Day 35 ~ One Year, One Nose
Sticky notes abound. My backpack is overflowing with them -- notes, notes, and even more notes on smells and perceptions and memories and inspiration.
Today's scent is Shocking by Shiaparelli, created in 1937 by perfumer Jean Amic, a Roure Bertrand Dupont employee. Created using notes of raspberry, tarragon, deep indolic florals, mosses and vanilla, Shocking was meant for confident, outrageous, modern women, as illustrated by the original bottle design -- a silhouette of famous femme fatale, Mae West.
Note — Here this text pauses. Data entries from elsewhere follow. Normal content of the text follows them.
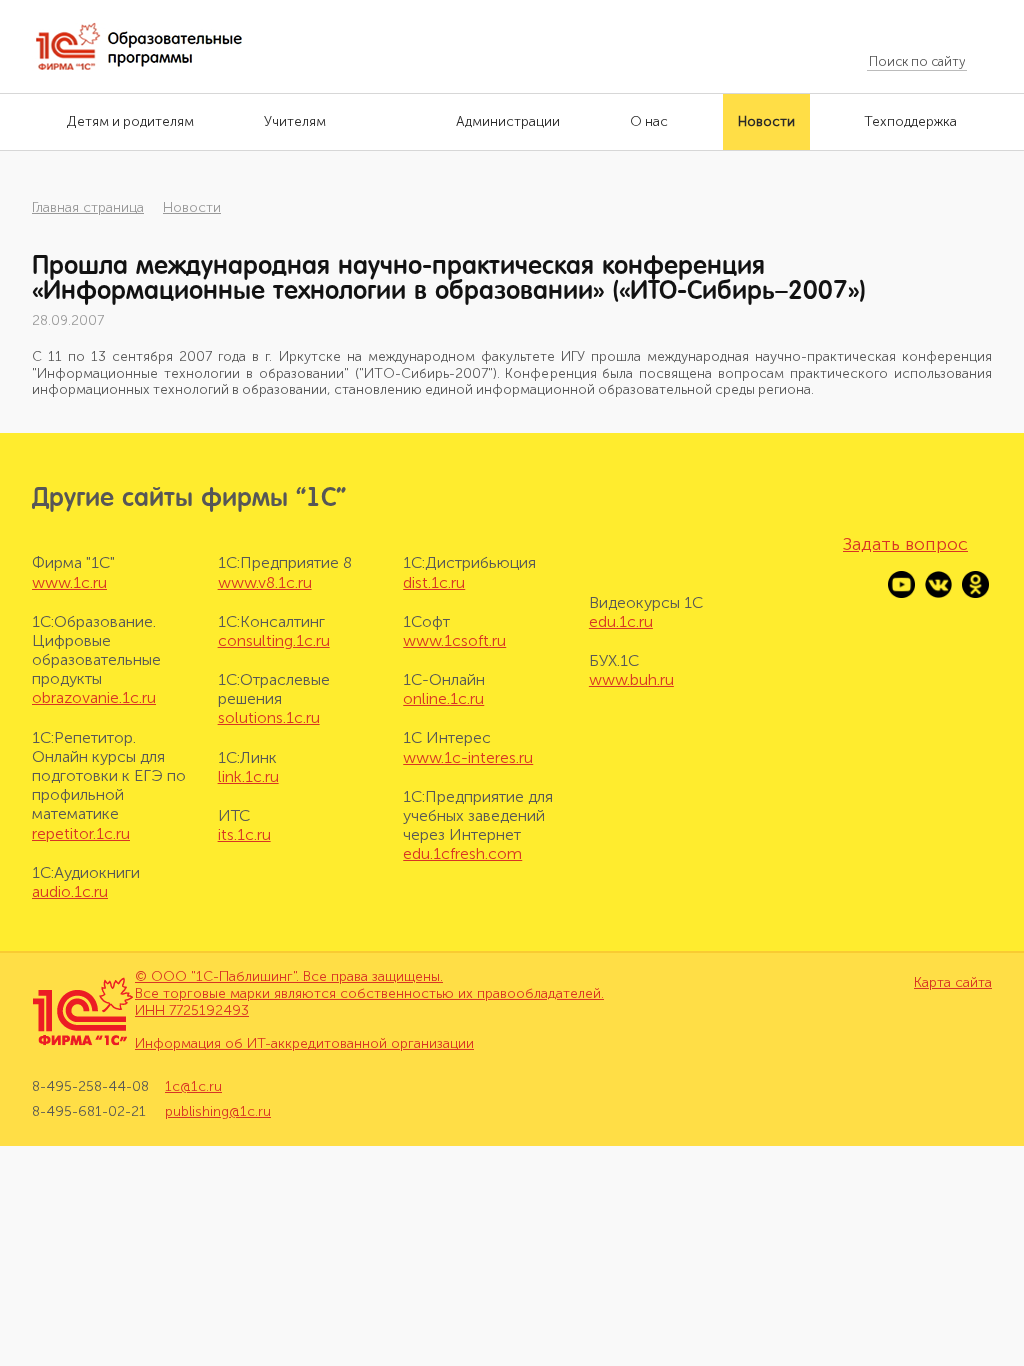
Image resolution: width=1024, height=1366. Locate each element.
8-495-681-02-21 (89, 1111)
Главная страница (88, 207)
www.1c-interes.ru (468, 757)
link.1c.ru (248, 776)
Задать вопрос (905, 544)
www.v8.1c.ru (265, 582)
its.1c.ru (244, 834)
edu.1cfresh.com (462, 853)
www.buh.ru (631, 679)
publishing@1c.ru (218, 1111)
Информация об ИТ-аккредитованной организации (304, 1043)
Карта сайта (953, 983)
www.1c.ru (69, 582)
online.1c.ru (443, 698)
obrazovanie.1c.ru (94, 697)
My small bottle isn't nearly so brave a front for a so strongly characterized perfume -- mine sits, in all its 1 milliliter glory, within a tiny square bottle with a silly little red paper label. I would love to have a bottle of the original Mae West silhouette . . .
So, Shocking is, and this is directly from my sticky note, 'almost abrasively cloying in the opening, rich, fatty aldehydes and dark florals are richly demonstrated. Thirty minutes in and the scent settles to a loud, powderiness with shades of green and lily-of-the-valley type floralness, along with a deepening animalic muskiness. I smell civet. Or something that wants to be civet. A half hour later (1 hour in) the scent turns much more animalic, and there is a deep ambery muskiness reminiscent of Youth Dew in the drydown. Hours later (5 or 6) everything is still there, the distinctive 'classic' feel of a well made perfume redolent of musky animalics and a thick layering of vanilla powdery florals.'
24 hours later -- there is still a faint whisper of musky, ambery, florals -- I think I like Shocking quite a lot more than I thought I would.